• [REQUEST]:
Quote every one of the records below verbatim, changing nothing.

• [TASK MATERIAL]:
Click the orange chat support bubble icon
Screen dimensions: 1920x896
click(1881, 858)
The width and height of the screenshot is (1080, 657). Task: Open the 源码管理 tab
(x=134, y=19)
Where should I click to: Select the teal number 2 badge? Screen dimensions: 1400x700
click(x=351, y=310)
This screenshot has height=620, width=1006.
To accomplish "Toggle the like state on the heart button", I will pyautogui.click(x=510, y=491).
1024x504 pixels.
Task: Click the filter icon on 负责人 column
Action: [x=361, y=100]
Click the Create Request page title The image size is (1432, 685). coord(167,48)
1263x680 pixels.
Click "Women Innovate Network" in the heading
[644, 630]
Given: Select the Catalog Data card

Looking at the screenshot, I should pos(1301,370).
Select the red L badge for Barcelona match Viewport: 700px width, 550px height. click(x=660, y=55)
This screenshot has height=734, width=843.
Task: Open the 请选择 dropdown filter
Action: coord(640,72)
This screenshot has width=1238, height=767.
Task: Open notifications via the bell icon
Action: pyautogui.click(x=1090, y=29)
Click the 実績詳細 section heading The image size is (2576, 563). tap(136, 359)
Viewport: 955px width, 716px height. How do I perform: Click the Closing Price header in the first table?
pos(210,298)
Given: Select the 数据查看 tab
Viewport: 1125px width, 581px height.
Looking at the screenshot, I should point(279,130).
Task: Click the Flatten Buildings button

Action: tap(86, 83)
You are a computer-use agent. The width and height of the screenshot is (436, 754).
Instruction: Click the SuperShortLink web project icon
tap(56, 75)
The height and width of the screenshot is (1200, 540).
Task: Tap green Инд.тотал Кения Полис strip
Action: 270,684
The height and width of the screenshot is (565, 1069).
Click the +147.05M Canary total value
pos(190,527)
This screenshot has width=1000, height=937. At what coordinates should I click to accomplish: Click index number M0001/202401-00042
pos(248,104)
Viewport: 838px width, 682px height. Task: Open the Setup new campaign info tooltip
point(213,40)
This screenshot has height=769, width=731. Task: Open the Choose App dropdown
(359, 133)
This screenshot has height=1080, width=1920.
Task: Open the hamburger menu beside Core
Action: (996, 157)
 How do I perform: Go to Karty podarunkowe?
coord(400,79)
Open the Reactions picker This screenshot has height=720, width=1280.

• [RESPONSE FOR THIS EXERCISE]:
Click the orange chat support bubble icon
Screen dimensions: 1920x896
click(1881, 858)
The width and height of the screenshot is (1080, 657). Task: Open the 源码管理 tab
(x=134, y=19)
Where should I click to: Select the teal number 2 badge? Screen dimensions: 1400x700
click(x=351, y=310)
This screenshot has height=620, width=1006.
To accomplish "Toggle the like state on the heart button", I will pyautogui.click(x=510, y=491).
1024x504 pixels.
Task: Click the filter icon on 负责人 column
Action: [x=361, y=100]
Click the Create Request page title The image size is (1432, 685). coord(167,48)
1263x680 pixels.
Click "Women Innovate Network" in the heading
[644, 630]
Given: Select the Catalog Data card

Looking at the screenshot, I should pos(1301,370).
Select the red L badge for Barcelona match Viewport: 700px width, 550px height. click(x=660, y=55)
This screenshot has height=734, width=843.
Task: Open the 请选择 dropdown filter
Action: coord(640,72)
This screenshot has width=1238, height=767.
Task: Open notifications via the bell icon
Action: pyautogui.click(x=1090, y=29)
Click the 実績詳細 section heading The image size is (2576, 563). tap(136, 359)
Viewport: 955px width, 716px height. How do I perform: Click the Closing Price header in the first table?
pos(210,298)
Given: Select the 数据查看 tab
Viewport: 1125px width, 581px height.
Looking at the screenshot, I should point(279,130).
Task: Click the Flatten Buildings button

Action: tap(86, 83)
You are a computer-use agent. The width and height of the screenshot is (436, 754).
Instruction: Click the SuperShortLink web project icon
tap(56, 75)
The height and width of the screenshot is (1200, 540).
Task: Tap green Инд.тотал Кения Полис strip
Action: 270,684
The height and width of the screenshot is (565, 1069).
Click the +147.05M Canary total value
pos(190,527)
This screenshot has width=1000, height=937. At what coordinates should I click to accomplish: Click index number M0001/202401-00042
pos(248,104)
Viewport: 838px width, 682px height. Task: Open the Setup new campaign info tooltip
point(213,40)
This screenshot has height=769, width=731. Task: Open the Choose App dropdown
(359, 133)
This screenshot has height=1080, width=1920.
Task: Open the hamburger menu beside Core
Action: (996, 157)
 How do I perform: Go to Karty podarunkowe?
coord(400,79)
Open the Reactions picker This screenshot has height=720, width=1280.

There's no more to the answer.